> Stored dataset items
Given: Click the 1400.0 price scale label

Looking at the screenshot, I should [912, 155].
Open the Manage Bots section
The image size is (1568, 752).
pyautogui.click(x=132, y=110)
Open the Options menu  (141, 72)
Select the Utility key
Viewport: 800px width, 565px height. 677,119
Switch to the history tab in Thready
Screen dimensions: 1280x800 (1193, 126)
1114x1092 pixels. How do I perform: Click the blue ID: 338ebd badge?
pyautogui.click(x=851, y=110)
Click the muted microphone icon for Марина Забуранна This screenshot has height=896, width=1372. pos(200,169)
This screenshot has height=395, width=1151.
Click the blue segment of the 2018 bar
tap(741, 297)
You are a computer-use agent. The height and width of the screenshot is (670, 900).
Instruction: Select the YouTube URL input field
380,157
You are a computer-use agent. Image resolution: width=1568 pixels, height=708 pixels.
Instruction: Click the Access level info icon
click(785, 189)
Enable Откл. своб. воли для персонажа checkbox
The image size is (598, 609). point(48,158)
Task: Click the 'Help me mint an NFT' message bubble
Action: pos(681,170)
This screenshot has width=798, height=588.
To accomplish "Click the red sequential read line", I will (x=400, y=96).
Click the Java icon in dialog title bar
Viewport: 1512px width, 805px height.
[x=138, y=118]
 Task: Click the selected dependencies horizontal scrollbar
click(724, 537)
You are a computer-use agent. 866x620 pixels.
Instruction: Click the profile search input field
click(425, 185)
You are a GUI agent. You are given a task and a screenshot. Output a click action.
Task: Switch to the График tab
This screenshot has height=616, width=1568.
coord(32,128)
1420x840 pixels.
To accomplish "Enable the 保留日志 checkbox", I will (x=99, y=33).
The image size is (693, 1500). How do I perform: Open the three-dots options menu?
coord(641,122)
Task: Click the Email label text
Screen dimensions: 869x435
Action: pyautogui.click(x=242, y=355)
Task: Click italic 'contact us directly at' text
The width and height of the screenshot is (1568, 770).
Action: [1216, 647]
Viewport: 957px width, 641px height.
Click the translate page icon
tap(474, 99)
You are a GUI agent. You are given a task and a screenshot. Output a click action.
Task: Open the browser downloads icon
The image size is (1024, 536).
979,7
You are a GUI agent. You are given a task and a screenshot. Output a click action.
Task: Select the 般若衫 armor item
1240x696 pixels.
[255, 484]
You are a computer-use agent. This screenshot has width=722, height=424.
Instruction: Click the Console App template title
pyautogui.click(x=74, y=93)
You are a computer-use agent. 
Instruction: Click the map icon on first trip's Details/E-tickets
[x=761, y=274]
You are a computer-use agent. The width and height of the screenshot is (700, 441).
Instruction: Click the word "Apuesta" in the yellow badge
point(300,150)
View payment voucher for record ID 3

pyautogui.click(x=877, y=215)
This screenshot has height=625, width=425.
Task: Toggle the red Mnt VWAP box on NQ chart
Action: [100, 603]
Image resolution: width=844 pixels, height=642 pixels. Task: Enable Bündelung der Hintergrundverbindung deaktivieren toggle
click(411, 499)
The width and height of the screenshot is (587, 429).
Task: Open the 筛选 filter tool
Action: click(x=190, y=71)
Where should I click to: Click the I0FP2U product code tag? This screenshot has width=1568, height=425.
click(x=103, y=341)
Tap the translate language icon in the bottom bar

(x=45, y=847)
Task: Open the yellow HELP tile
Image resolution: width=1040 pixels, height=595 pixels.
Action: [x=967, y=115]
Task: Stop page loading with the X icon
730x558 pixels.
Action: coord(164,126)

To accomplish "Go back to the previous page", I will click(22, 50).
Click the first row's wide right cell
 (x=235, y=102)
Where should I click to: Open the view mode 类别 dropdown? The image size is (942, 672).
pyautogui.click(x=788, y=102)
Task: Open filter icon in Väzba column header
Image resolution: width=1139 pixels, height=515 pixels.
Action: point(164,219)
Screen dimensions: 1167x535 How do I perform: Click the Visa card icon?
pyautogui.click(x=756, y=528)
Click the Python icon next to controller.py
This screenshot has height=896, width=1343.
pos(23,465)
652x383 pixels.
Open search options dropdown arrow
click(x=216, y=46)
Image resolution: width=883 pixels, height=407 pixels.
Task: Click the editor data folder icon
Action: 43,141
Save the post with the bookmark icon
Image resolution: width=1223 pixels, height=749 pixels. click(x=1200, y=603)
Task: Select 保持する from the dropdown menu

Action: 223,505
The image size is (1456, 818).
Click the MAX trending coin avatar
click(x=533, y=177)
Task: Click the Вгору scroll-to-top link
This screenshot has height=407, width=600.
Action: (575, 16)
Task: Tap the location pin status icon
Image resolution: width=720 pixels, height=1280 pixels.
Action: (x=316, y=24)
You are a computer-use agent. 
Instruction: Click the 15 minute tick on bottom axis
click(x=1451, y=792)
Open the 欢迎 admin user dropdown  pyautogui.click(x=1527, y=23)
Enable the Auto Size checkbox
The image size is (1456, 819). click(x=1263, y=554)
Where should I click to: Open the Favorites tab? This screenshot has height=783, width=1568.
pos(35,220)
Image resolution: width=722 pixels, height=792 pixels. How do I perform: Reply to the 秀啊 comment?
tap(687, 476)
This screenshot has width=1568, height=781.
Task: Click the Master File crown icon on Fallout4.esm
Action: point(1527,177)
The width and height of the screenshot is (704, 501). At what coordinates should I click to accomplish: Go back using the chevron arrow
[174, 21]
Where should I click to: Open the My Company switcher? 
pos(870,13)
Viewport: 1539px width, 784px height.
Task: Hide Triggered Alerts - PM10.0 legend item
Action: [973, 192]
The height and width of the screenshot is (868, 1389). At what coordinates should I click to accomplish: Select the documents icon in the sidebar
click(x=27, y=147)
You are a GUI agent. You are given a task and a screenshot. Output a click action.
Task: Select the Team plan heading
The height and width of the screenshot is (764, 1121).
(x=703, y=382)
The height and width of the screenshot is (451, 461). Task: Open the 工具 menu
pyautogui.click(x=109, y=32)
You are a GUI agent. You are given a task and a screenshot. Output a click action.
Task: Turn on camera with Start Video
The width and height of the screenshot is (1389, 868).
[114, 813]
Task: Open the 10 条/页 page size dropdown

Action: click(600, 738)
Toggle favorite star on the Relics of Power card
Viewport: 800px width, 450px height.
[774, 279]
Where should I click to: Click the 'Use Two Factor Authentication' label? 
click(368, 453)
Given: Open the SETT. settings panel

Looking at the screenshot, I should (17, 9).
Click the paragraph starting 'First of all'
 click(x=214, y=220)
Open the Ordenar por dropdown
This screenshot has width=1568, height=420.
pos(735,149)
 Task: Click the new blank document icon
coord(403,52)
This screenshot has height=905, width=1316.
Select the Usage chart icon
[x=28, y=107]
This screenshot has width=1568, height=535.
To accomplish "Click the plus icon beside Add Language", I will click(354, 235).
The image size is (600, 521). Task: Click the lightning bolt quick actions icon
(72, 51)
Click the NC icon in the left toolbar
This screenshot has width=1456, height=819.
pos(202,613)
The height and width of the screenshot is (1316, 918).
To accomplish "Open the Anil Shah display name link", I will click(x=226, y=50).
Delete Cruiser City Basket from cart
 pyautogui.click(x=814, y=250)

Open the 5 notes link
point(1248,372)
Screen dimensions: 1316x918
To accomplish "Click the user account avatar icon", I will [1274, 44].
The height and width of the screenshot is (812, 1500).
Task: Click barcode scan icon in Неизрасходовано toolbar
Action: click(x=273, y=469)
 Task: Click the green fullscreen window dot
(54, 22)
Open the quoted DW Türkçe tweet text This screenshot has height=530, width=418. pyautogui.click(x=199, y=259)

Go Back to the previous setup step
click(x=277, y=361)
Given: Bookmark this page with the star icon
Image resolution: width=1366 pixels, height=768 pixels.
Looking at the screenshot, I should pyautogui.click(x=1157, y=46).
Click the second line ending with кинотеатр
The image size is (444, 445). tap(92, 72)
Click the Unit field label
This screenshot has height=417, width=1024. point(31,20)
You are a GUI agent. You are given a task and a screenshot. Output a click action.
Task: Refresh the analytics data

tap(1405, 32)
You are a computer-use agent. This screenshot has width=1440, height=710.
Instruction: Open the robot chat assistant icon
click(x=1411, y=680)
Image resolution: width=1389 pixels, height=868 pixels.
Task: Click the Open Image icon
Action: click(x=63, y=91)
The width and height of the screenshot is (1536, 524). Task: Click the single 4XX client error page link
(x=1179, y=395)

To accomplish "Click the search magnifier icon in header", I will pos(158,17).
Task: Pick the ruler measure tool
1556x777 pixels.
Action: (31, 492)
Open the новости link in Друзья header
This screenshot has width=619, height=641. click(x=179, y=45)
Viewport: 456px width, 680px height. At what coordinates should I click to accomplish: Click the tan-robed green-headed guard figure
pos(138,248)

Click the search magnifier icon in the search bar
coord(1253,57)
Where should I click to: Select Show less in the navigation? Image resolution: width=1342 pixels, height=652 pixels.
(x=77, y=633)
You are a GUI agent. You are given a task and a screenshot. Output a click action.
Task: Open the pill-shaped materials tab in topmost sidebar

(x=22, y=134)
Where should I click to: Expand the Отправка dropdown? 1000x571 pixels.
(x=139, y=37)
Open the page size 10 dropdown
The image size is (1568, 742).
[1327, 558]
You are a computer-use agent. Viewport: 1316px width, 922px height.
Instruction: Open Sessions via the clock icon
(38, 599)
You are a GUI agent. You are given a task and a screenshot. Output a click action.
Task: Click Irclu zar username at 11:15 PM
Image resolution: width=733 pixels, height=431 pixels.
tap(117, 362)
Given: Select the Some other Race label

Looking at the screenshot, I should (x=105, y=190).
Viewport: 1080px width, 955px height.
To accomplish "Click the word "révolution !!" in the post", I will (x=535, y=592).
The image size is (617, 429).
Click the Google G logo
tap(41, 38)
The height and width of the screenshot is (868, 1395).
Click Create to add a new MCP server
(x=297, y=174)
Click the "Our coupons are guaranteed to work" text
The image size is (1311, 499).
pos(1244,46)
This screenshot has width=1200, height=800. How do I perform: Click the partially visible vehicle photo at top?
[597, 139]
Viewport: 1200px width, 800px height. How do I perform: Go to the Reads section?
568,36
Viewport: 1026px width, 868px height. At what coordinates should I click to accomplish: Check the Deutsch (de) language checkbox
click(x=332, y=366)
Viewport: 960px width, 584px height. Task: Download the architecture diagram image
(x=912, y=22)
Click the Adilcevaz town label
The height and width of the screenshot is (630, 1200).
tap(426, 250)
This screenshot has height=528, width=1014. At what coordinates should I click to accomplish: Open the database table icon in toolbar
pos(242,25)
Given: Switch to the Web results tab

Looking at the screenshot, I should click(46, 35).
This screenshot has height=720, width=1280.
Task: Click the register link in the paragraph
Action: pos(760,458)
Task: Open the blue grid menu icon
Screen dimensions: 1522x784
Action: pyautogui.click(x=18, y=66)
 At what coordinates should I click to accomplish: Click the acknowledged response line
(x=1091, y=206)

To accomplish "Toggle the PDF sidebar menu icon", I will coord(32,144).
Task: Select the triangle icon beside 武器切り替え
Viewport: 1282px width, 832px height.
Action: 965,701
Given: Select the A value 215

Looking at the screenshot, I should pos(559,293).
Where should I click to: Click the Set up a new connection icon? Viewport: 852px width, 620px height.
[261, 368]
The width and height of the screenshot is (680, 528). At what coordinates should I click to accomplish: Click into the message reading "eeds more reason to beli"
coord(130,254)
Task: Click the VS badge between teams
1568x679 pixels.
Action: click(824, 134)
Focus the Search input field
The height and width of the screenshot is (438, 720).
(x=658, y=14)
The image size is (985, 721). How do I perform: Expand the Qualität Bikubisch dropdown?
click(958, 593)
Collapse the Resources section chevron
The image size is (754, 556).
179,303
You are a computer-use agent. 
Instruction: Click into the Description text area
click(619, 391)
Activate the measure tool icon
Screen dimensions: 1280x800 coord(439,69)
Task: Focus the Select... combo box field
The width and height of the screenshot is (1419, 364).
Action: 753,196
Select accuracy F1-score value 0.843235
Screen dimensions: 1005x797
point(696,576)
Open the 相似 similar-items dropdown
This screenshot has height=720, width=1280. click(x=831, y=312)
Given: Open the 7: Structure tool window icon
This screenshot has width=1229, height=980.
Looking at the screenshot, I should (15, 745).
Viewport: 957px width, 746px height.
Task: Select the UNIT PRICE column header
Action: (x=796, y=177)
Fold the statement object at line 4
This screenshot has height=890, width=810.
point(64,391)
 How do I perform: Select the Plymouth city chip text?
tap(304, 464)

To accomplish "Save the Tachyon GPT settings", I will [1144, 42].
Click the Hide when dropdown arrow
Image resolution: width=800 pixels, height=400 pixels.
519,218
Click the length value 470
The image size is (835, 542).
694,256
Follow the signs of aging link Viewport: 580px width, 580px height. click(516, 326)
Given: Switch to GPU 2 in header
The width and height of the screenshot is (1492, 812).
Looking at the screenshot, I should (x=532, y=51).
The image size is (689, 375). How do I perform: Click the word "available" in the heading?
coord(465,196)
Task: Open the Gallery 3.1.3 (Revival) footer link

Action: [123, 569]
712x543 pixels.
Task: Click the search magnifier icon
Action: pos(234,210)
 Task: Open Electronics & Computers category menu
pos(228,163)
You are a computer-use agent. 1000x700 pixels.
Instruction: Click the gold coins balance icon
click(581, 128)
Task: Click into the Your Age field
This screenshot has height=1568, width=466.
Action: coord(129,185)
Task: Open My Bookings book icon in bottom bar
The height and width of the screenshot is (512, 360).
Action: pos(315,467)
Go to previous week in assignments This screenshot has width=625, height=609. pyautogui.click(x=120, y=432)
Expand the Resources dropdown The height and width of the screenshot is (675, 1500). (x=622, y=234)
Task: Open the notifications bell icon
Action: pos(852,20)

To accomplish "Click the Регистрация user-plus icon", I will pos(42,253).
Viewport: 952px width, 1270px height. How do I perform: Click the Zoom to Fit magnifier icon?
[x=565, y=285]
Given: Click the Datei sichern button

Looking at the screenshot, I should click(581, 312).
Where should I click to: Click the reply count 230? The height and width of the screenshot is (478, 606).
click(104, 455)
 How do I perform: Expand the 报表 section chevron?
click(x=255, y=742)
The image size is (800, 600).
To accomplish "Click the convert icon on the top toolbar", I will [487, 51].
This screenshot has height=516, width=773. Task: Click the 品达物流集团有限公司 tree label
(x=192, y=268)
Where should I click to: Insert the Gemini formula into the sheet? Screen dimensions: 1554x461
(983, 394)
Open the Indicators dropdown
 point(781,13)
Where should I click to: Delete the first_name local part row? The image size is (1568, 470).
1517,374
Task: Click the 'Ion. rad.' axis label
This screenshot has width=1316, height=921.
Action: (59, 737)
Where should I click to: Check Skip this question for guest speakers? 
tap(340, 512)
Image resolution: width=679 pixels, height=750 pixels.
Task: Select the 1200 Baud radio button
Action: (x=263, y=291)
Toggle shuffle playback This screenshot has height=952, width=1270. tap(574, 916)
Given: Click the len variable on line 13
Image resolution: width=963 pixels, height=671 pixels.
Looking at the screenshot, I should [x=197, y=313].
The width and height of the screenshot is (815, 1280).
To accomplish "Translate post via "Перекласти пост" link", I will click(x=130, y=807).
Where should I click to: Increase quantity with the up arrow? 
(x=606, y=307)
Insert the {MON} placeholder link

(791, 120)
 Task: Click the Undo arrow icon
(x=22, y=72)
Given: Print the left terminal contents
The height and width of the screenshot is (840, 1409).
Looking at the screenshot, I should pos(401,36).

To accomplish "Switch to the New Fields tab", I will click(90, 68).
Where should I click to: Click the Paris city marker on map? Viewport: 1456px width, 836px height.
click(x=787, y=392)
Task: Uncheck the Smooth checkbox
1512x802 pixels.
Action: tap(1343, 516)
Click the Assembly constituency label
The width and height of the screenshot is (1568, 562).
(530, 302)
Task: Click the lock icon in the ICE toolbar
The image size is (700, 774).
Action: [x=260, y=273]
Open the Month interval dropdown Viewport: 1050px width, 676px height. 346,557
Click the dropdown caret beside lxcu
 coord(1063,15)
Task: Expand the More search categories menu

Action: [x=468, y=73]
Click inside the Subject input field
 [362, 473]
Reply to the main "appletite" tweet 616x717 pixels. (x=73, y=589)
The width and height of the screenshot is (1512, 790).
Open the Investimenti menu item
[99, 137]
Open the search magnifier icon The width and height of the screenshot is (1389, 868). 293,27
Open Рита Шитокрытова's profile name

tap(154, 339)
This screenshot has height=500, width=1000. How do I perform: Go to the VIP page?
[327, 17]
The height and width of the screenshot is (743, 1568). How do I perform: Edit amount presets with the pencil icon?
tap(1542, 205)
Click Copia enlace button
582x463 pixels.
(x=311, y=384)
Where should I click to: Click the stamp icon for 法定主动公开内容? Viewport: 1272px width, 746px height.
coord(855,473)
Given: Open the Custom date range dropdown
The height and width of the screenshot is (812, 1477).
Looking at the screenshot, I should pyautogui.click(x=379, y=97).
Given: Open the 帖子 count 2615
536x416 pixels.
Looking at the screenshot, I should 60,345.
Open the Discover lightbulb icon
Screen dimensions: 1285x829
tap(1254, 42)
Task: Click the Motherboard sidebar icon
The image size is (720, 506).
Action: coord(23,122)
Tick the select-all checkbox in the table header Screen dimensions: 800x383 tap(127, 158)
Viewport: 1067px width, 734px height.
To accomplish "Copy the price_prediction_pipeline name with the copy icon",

> GIVEN TASK
Copy out the lines of the material above word for word, starting at the line that contains "Switch to the history tab in Thready" and ending at the line that contains "Action: pyautogui.click(x=242, y=355)", with both of those lines included.

> SOLUTION TO THIS EXERCISE
Switch to the history tab in Thready
Screen dimensions: 1280x800 (1193, 126)
1114x1092 pixels. How do I perform: Click the blue ID: 338ebd badge?
pyautogui.click(x=851, y=110)
Click the muted microphone icon for Марина Забуранна This screenshot has height=896, width=1372. pos(200,169)
This screenshot has height=395, width=1151.
Click the blue segment of the 2018 bar
tap(741, 297)
You are a computer-use agent. The height and width of the screenshot is (670, 900).
Instruction: Select the YouTube URL input field
380,157
You are a computer-use agent. Image resolution: width=1568 pixels, height=708 pixels.
Instruction: Click the Access level info icon
click(785, 189)
Enable Откл. своб. воли для персонажа checkbox
The image size is (598, 609). point(48,158)
Task: Click the 'Help me mint an NFT' message bubble
Action: pos(681,170)
This screenshot has width=798, height=588.
To accomplish "Click the red sequential read line", I will (x=400, y=96).
Click the Java icon in dialog title bar
Viewport: 1512px width, 805px height.
[x=138, y=118]
 Task: Click the selected dependencies horizontal scrollbar
click(724, 537)
You are a computer-use agent. 866x620 pixels.
Instruction: Click the profile search input field
click(425, 185)
You are a GUI agent. You are given a task and a screenshot. Output a click action.
Task: Switch to the График tab
This screenshot has height=616, width=1568.
coord(32,128)
1420x840 pixels.
To accomplish "Enable the 保留日志 checkbox", I will (x=99, y=33).
The image size is (693, 1500). How do I perform: Open the three-dots options menu?
coord(641,122)
Task: Click the Email label text
Screen dimensions: 869x435
Action: pyautogui.click(x=242, y=355)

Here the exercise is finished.